* [Material for the task]:
********************
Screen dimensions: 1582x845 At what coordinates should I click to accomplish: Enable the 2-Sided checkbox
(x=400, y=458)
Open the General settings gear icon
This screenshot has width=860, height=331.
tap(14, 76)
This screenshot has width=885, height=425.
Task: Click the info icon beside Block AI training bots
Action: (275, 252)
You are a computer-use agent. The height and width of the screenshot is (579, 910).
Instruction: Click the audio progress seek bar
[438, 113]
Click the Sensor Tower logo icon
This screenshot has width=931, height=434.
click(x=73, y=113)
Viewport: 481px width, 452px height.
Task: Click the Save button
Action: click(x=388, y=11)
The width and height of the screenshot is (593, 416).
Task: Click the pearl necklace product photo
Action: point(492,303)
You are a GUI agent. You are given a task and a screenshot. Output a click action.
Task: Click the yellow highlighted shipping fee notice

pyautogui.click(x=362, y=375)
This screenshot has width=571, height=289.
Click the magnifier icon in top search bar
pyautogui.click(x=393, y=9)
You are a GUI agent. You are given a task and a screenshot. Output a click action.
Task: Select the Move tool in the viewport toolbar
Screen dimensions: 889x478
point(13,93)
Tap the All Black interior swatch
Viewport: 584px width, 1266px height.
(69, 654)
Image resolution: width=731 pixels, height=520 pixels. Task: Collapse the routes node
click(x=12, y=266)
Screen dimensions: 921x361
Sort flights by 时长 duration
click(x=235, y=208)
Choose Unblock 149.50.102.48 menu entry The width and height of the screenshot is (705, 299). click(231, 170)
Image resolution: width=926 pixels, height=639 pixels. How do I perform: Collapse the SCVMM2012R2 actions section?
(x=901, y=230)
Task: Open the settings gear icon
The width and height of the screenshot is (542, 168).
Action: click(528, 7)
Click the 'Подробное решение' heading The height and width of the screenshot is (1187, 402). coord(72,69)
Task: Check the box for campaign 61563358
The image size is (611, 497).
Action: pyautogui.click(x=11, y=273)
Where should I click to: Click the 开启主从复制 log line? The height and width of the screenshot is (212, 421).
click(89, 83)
********************
* [Task statement]: Everything from the line containing "The image size is (611, 497)." to the last line of the material above should be printed exactly, both ends included.

* [Solution to this problem]:
The image size is (611, 497).
Action: pyautogui.click(x=11, y=273)
Where should I click to: Click the 开启主从复制 log line? The height and width of the screenshot is (212, 421).
click(89, 83)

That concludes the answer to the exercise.